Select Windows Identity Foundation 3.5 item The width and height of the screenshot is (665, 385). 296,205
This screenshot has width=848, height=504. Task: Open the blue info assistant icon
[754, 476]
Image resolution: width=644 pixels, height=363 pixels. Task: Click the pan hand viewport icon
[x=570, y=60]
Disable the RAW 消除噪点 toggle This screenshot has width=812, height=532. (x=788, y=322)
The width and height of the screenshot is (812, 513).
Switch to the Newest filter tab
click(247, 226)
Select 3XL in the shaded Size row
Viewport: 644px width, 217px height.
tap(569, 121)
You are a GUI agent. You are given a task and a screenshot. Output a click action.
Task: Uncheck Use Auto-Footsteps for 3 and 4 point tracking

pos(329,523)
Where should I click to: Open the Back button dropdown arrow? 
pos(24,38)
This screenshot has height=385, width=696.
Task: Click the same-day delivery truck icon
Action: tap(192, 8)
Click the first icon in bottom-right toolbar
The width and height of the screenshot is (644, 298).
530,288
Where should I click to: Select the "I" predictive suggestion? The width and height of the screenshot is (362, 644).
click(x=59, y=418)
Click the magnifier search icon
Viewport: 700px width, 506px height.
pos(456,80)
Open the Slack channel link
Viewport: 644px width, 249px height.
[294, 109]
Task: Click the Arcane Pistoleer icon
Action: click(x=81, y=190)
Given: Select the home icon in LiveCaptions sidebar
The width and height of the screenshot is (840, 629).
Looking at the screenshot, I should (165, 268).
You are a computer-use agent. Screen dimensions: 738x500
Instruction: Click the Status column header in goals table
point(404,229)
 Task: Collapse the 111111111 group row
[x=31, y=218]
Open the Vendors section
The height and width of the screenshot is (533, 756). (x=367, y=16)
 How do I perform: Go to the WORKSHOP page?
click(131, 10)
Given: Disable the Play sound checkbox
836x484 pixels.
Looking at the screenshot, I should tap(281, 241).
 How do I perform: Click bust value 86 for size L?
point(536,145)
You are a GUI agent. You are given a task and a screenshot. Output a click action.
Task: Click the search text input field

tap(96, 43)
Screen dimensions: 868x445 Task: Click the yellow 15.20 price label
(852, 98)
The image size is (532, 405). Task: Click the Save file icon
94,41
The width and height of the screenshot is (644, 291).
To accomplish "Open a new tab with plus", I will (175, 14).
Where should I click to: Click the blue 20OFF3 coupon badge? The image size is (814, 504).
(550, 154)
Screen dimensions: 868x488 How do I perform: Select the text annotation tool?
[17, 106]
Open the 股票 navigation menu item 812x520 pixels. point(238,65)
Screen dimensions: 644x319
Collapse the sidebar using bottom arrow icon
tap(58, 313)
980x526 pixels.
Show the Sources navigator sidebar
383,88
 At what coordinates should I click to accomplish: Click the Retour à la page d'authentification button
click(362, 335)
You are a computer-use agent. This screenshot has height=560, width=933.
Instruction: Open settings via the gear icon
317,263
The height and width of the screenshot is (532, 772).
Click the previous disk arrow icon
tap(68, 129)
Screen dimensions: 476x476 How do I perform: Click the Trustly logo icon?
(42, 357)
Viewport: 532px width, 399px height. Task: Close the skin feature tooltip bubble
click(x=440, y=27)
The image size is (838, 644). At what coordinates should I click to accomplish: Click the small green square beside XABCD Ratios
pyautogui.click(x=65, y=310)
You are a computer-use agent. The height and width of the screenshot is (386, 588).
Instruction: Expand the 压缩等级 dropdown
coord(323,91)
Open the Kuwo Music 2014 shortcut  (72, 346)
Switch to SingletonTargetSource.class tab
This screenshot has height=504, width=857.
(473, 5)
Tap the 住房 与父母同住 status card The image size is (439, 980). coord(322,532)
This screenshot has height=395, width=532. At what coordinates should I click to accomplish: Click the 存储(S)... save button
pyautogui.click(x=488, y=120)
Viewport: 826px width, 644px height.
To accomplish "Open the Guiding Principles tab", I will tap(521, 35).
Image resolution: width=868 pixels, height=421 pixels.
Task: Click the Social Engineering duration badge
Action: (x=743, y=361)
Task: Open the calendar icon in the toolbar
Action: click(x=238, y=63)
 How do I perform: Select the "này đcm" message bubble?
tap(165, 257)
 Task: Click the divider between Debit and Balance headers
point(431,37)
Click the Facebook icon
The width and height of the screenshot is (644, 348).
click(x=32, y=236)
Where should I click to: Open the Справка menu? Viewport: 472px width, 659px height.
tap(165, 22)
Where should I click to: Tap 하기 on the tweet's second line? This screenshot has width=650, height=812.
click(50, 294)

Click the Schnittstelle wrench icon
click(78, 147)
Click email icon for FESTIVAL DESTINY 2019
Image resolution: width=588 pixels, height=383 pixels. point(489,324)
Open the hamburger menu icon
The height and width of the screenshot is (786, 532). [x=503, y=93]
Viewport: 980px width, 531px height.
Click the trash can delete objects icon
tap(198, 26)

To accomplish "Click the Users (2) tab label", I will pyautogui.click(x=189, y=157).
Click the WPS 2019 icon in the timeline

--

What to work on
Taking the records above line by line, count those that hold the word "Disable"; the number is the entire answer.

Task response
2